Aquel planeta infernal de reciente formación que un día fue la tierra solo contenía materia inerte. La radiación ultravioleta del sol pudo tener un papel fundamental en la transformación de lo inorgánico en orgánico, en la aparición de la química de la vida. Al mismo tiempo, la misma vida que surge de estos procesos necesitó protegerse de los efectos que la radiación tenía sobre ella. Sin algunas protecciones naturales, como la capa de ozono, la vida no sería como la conocemos o, quizá, no la conoceríamos. Los propios organismos han desarrollado mecanismos de defensa, desde la melanina a los procesos moleculares de reparación de las mutaciones que la radiación causa en el ADN.

Sin embargo, aún podemos hacer más. No existe entre nosotros una cultura de protección frente al sol. Todo lo contrario, por moda nos hemos dejado tostar y quemar al sol. Las consecuencias no se suelen vislumbrar a corto plazo. Pero en el mundo se diagnostican alrededor de 3 millones de cánceres de piel al año. Los melanomas, un escaso 5% del total son extremadamente agresivos.
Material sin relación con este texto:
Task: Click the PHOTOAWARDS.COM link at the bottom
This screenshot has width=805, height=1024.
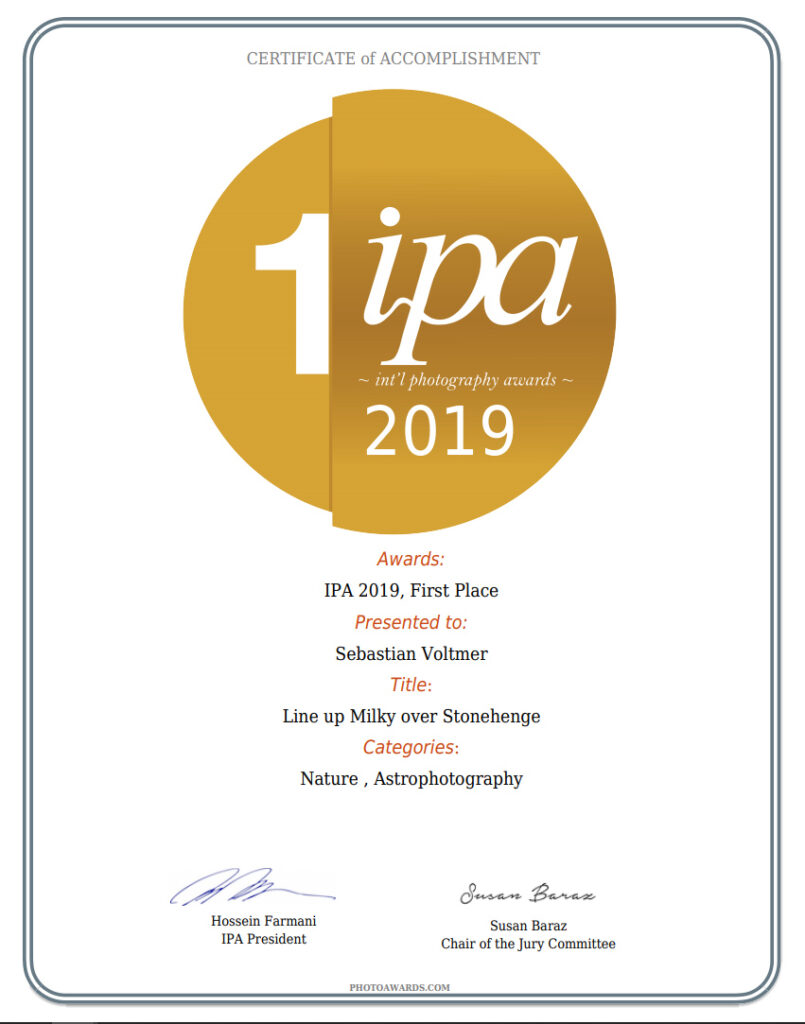Action: pyautogui.click(x=400, y=987)
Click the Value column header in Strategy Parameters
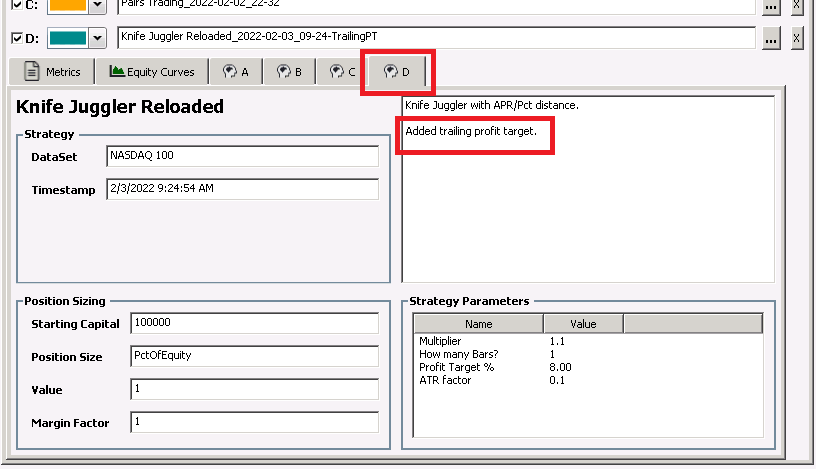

Debemos tomar conciencia de que esa estrella normalita puede ser tan dañina para la vida como responsable la existencia de esta misma. Aunque termine el verano y la exposición vaya en descenso, la cultura de la protección solar no puede relajarse. Menos aún en un país como el nuestro, en el que los días de sol superan en mucho a los días nublados. Sin querer decir con esto que los días nublados no sean igualmente peligrosos. Es la capa de ozono y no las nubes, la que es capaz de filtrar la radiación. La primera tarea fundamental es la protección, la crema solar, las gafas de sol, evitar la exposición en las horas centrales del día, etc. La segunda tarea, solo algo más compleja, es la detección precoz: observar cambios en nuestra piel o añadir al calendario de revisiones anuales la visita al dermatólogo.